The company reported higher-than-expected fourth-quarter earnings on Thursday of $5.6 billion, or $1.67 a share, up from $1.51 a share a year ago. The improvement was largely because of tax credits that lowered Wal-Mart’s corporate tax rate.
But the recent payroll tax increase slowed purchases toward the end of the holiday season, and an Internal Revenue Service delay in processing tax returns hurt sales this month.
Wal-Mart said it expected United States sales at stores open at least a year to change little in the current quarter from the same period in 2012. Same-store sales rose 1 percent in the fourth quarter, below analysts’ expectations of a 1.7 percent increase.
“We didn’t finish quite as strong as we would have liked, primarily due to a little slower holiday season than we would have planned,” said Wal-Mart’s chief financial officer, Charles M. Holley Jr., in a call with reporters.
Last year at this time, the company had cashed about $3 billion in checks related to tax refunds and anticipated refunds. This year, it has cashed just $1.7 billion, said William S. Simon, chief executive of Walmart U.S.
“Because of the late change in the tax law last year, the I.R.S. opened filings later than they did last year, and the result of that has been about a three-week delay in the status of tax refunds,” Mr. Simon said in the call. In response, customers may be delaying big purchases, he said.

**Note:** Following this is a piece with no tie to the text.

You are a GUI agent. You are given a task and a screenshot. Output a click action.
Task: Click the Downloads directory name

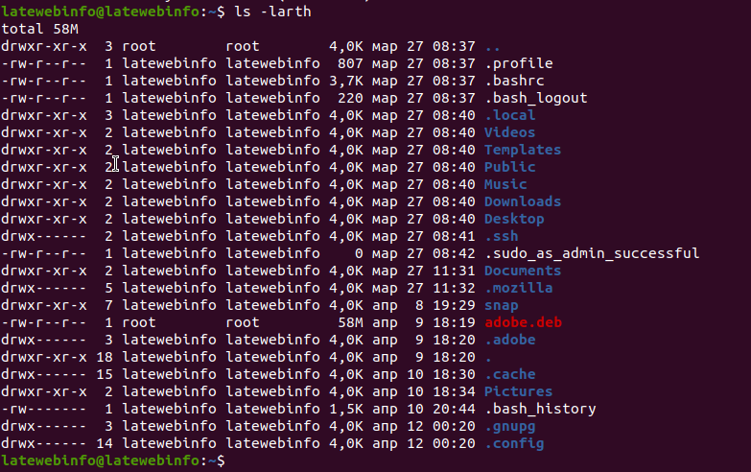523,201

“We also know that when a customer received an income tax refund, say, the week before the Super Bowl, we have pretty good data that suggests that they’ll buy a television, for example,” he said. “With the delay in the refund, moving into March, late March, we don’t have any visibility yet as to what they’ll do with their checks.”
Mr. Simon and Mr. Holley said the refund delay was the major factor affecting customers’ spending right now, though the payroll tax increase was also having an impact.
“We hear our customers talking about that a lot right now and making adjustments in what they do and what they buy,” Mr. Simon said. “We hear them talking about it more than we’re able to detect it in the sales patterns just yet.”
Wal-Mart’s guidance for the current quarter and fiscal year 2014 was weaker than expected, “indicating a sluggish start to the year” and “a relatively muted consumer environment,” wrote Colin McGranahan, an analyst at Sanford C. Bernstein, in a note to clients.
Mr. Simon said the company had experienced a return to “a more normal sales pattern” last week, once refund checks started arriving. Still, he said, for many customers, “we don’t know when those checks are going to come.”
Wal-Mart shares rose 1.5 percent on Thursday, to $70.26, as the company reported its earnings and increased its dividend payout to shareholders by 18 percent, to $1.88 a share. Profit, at $1.67 a share, was higher than the $1.57 a share forecast. That was primarily because of a lower-than-usual tax rate, largely because of the American Taxpayer Relief Act passed just after the new year, executives said.
Wal-Mart’s global sales rose 3.9 percent from the quarter a year ago, to $127.1 billion.
There were bright spots for Walmart U.S., including the sporting goods category, where guns and ammunition sales “are mirroring the market right now,” Mr. Simon said. Since the mass shooting in Newtown, Conn., as lawmakers have expressed renewed interest in limiting gun sales, prices have increased and supply has dried up. Walmart is continuing its three-box limit on ammunition purchases, and “there are certain firearms that are very difficult to get,” Mr. Simon said.
The apparel category posted its first positive full-year comparable sales figure in seven years. After a foray into fashionable items, Walmart has retreated to selling basics.
The company’s international unit, which had been a growth engine, did not keep up its pace. “We were not satisfied with the fourth quarter” internationally, said Michael T. Duke, Wal-Mart’s chief executive, in prepared remarks. Sales for international stores grew 6.9 percent to $37.9 billion.
C. Douglas McMillon, chief executive of Wal-Mart International, said in prepared remarks that the holiday season had not gone as planned in several markets; that sales in countries where Wal-Mart is well established, like Japan, Canada and Britain, were under pressure; and that the company’s decision to slow down store openings in Mexico, China and Brazil had affected results.
Executives made few comments about the ongoing Foreign Corrupt Practices Act investigation into Wal-Mart’s conduct in Mexico, Brazil, China and India, other than to stress the company’s commitment to ethical behavior and to note in a regulatory filing that it spent $153 million in the last fiscal year on expenses and professional fees related to the matter.
This article has been revised to reflect the following correction:
Correction: February 21, 2013
An earlier version of this article misstated the amount of refund-anticipation and refund checks Wal-mart had cashed by this time last year. It was $3 billion, not $4 billion.